== EXCERPT PROVIDED
Section 208(b) of the INA, 8 U.S.C. § 1158(b), provides that the Attorney General has discretion to grant asylum to refugees. The INA defines a refugee as a person who is unable or unwilling to return to his country "because of persecution or a well-founded fear of persecution on account of race, religion, nationality, membership in a particular social group, or political opinion." 8 U.S.C. § 1101(a)(42)(A). The asylum applicant bears the burden of establishing that he falls within this definition. 8 C.F.R. § 208.13(a) (2003); Abdille, 242 F.3d at 482. Establishing eligibility for withholding of deportation requires a showing of a "clear probability of persecution," a higher standard than that for asylum. INS v. Stevic, 467 U.S. 407, 430, 104 S.Ct. 2489, 81 L.Ed.2d 321 (1984); Fatin v. INS, 12 F.3d 1233, 1238 (3d Cir.1993).
====
### THE TASK
From the asylum passage, list every ground on account of which persecution or a well-founded fear of persecution qualifies a person as a refugee under the INA definition. The entries that follow have no connection to the asylum passage.
== LISTING
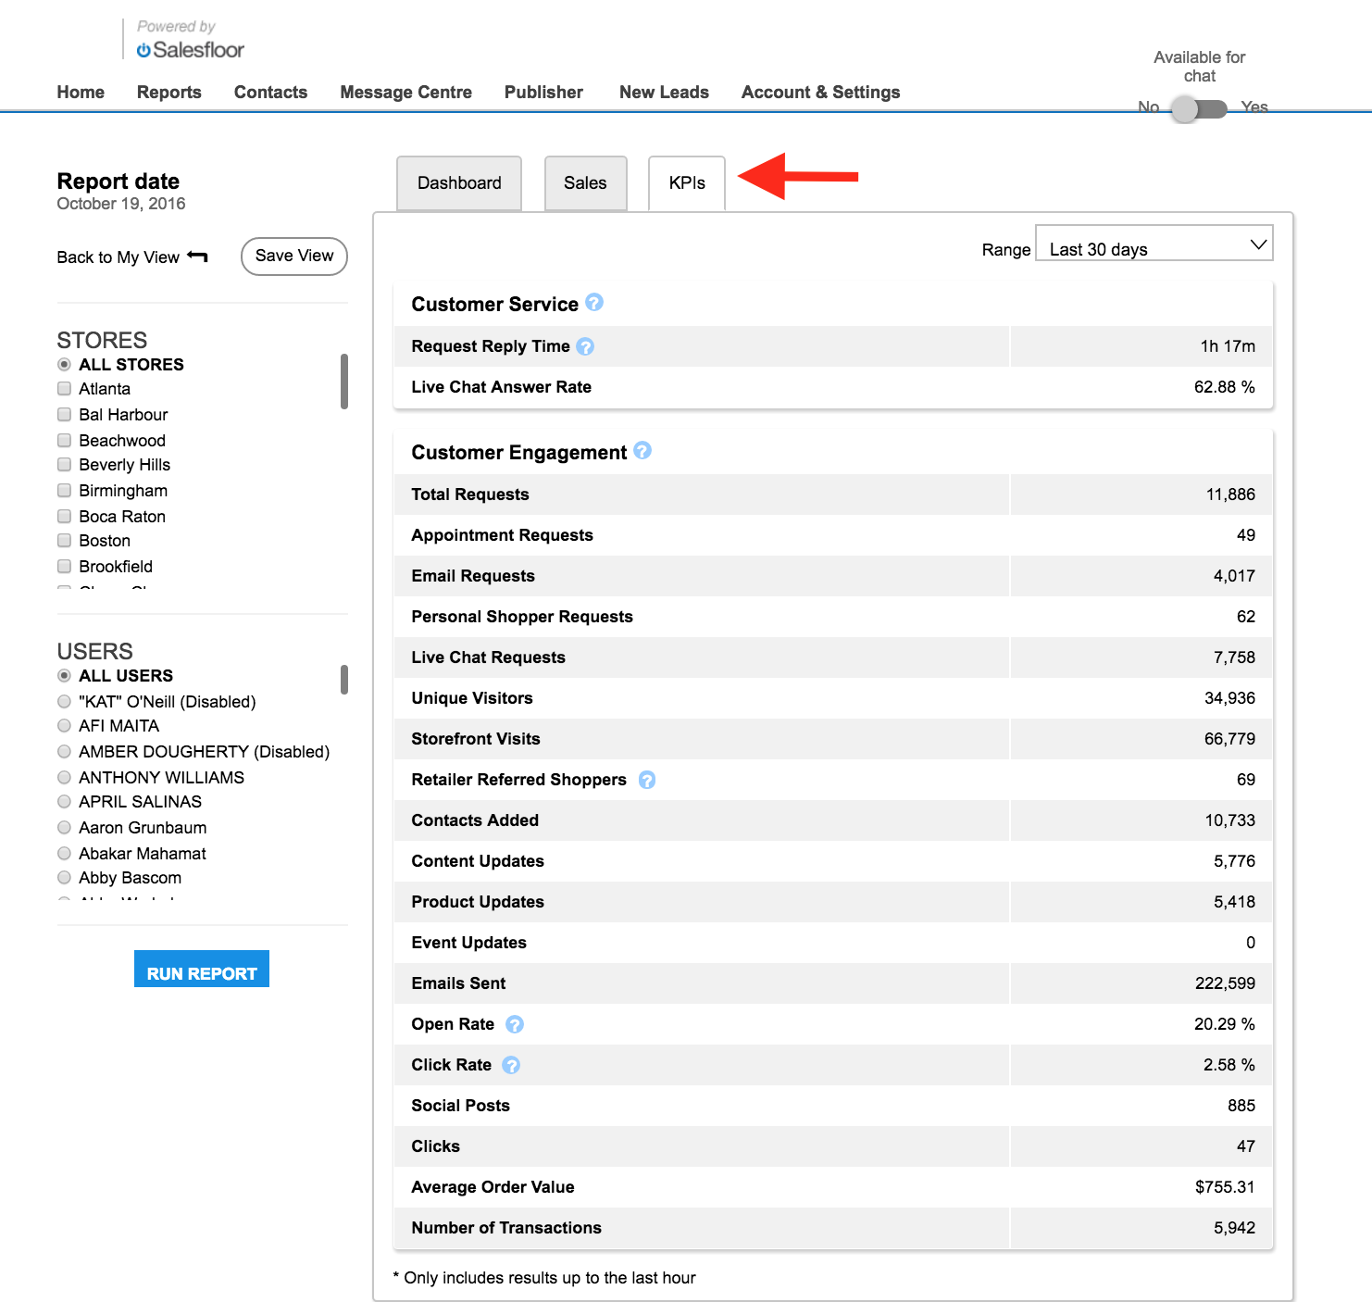Click the USERS list scrollbar handle

(344, 680)
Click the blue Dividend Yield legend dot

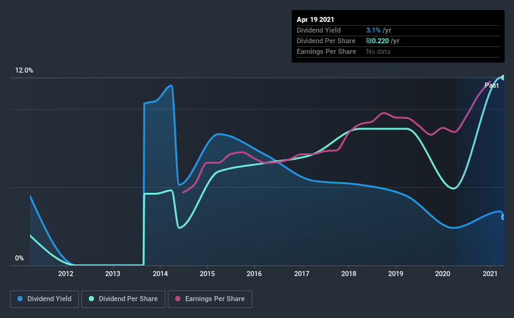click(x=20, y=299)
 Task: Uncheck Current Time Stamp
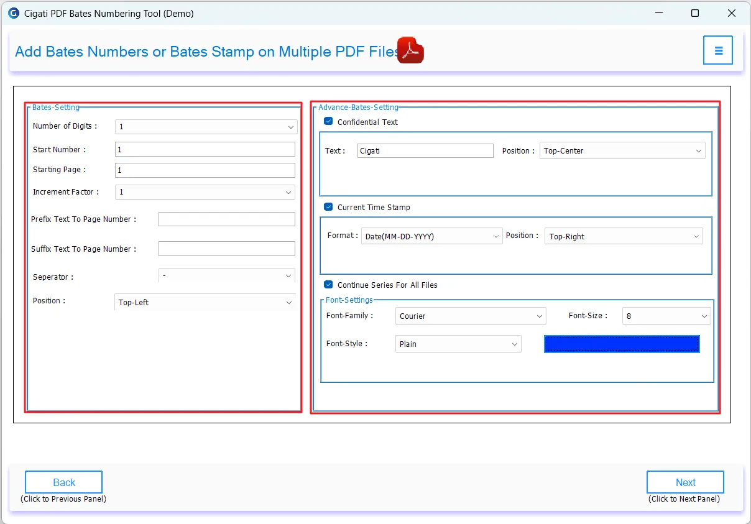(x=328, y=207)
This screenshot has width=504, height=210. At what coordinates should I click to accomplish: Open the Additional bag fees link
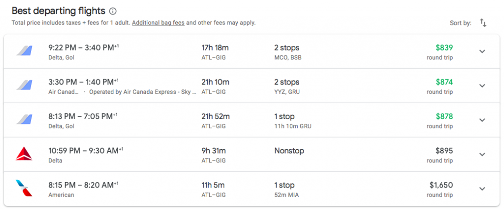[158, 23]
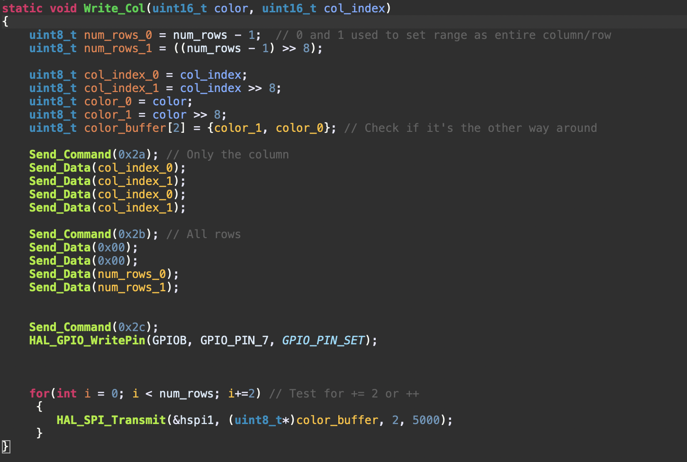Click the static keyword in the signature
687x462 pixels.
(22, 9)
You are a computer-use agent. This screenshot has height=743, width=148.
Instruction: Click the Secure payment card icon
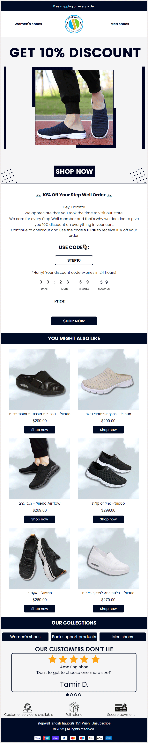point(121,708)
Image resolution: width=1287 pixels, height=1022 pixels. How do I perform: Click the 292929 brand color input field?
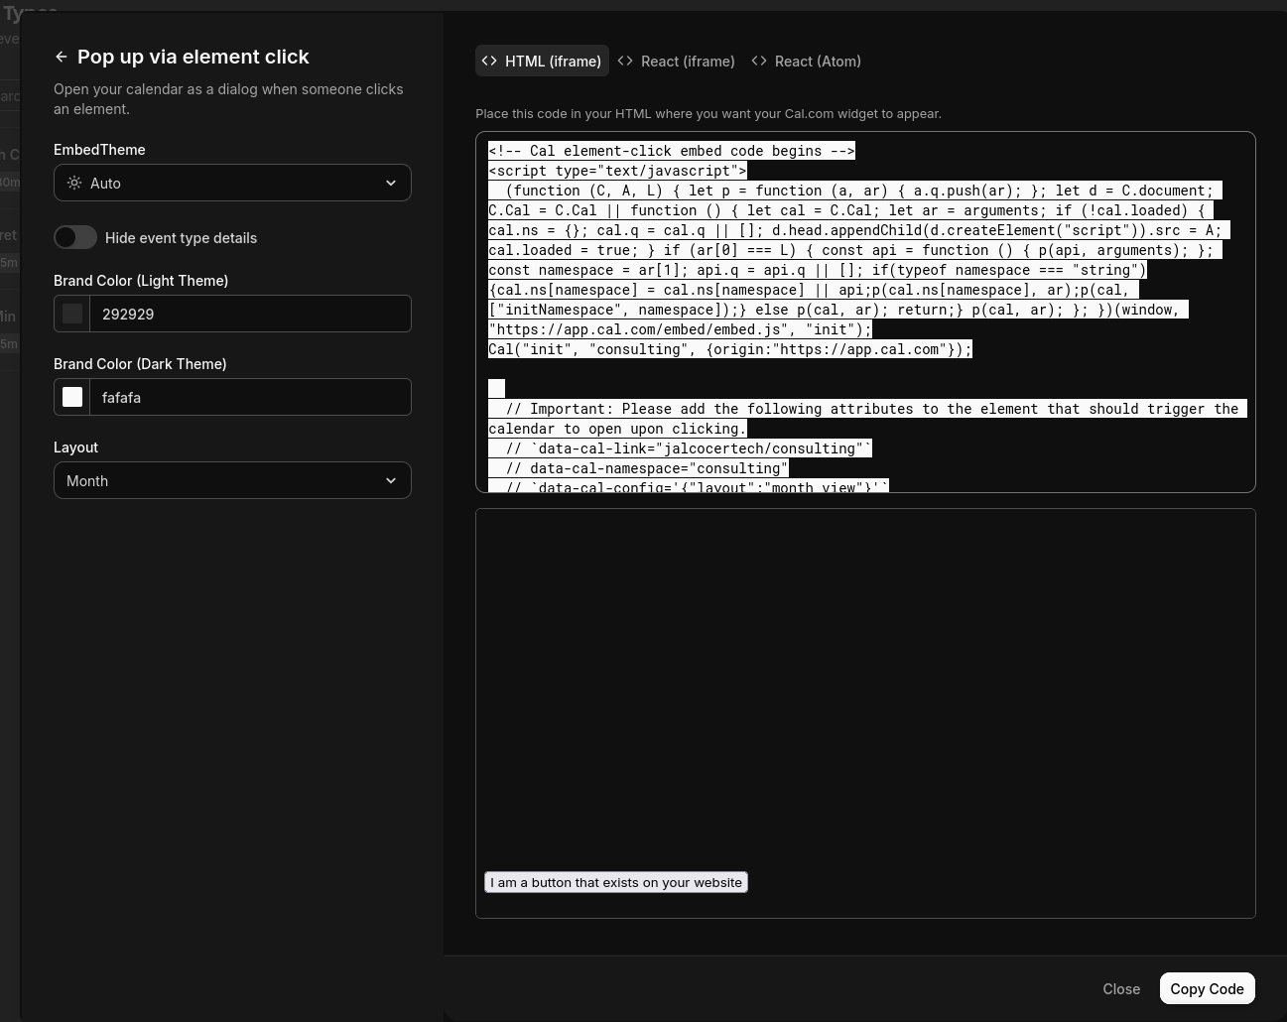pyautogui.click(x=250, y=314)
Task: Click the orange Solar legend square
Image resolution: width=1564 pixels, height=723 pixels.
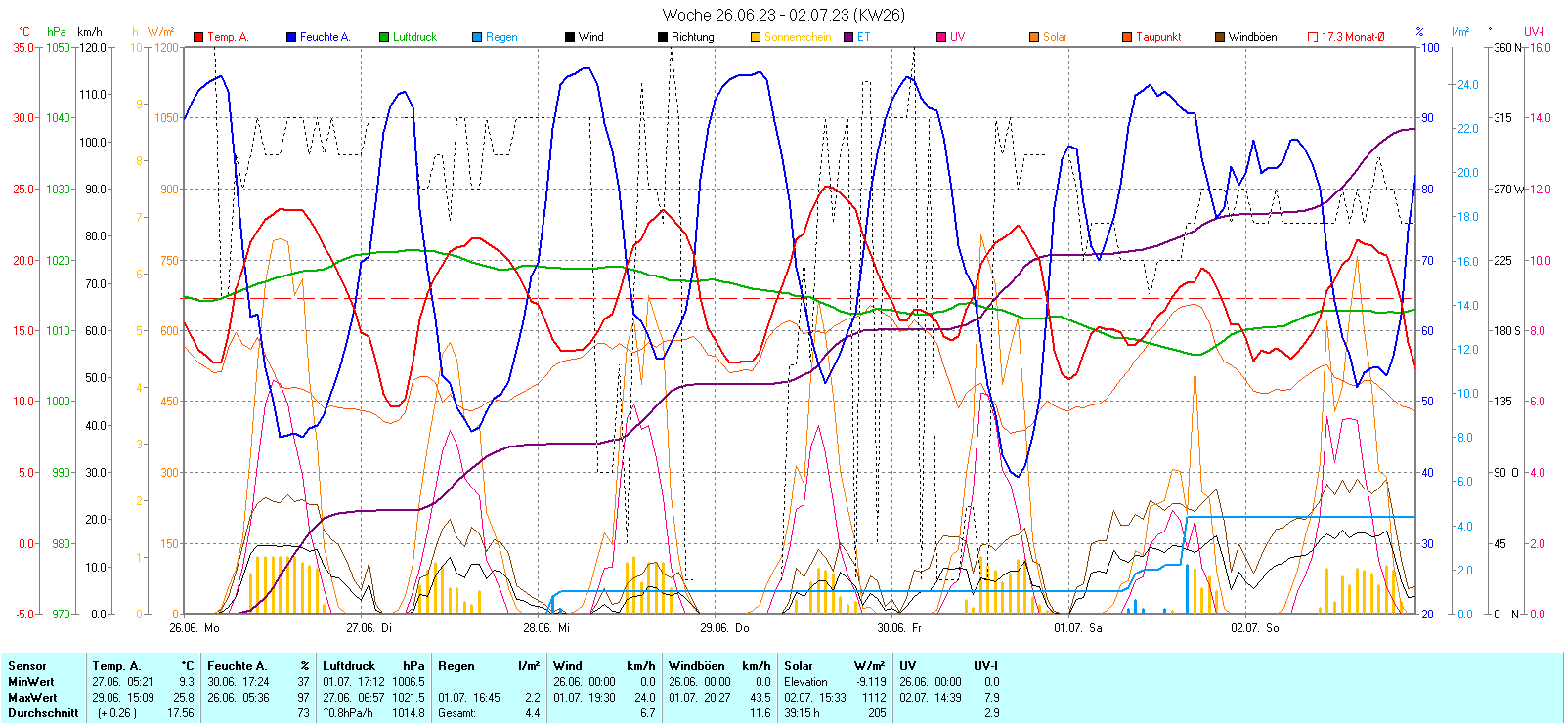Action: [x=1034, y=37]
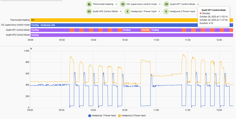The image size is (236, 119).
Task: Click the Quatt HP2 Control Mode chip label
Action: [x=105, y=12]
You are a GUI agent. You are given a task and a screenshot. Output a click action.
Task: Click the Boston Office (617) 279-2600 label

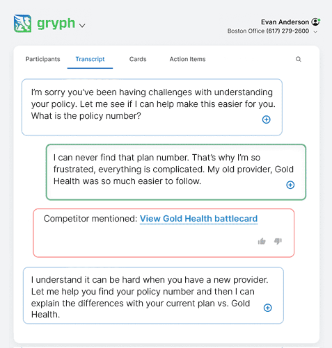click(268, 31)
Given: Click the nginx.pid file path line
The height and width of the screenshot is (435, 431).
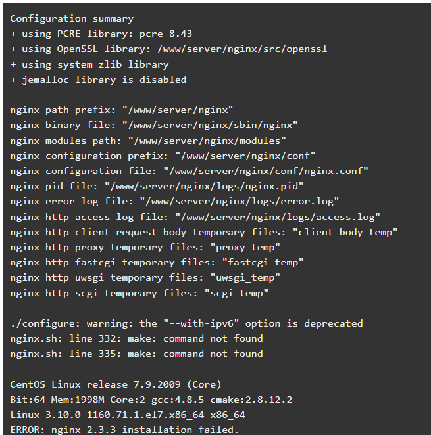Looking at the screenshot, I should coord(157,186).
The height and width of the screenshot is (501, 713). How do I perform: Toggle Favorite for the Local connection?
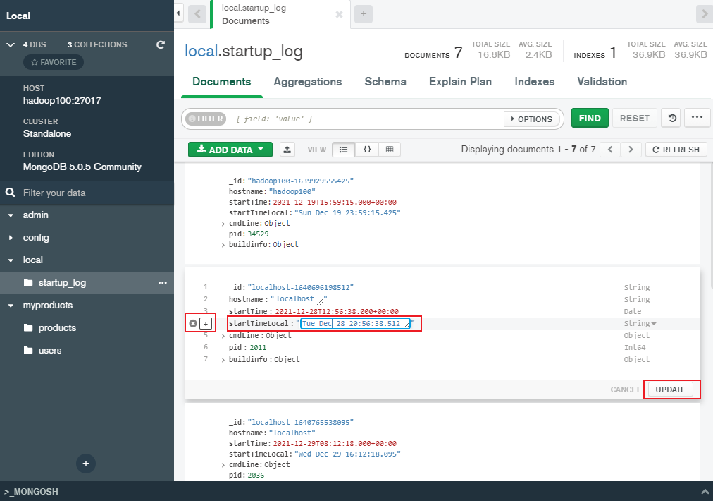pyautogui.click(x=53, y=62)
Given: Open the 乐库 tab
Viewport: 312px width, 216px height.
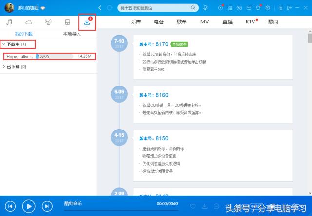Looking at the screenshot, I should tap(136, 22).
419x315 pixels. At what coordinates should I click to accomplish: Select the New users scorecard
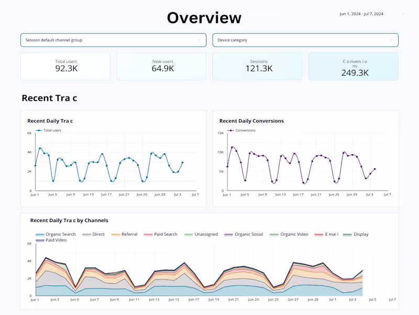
====
### SOLUTION TO THIS PROBLEM
- race
- religion
- nationality
- membership in a particular social group
- political opinion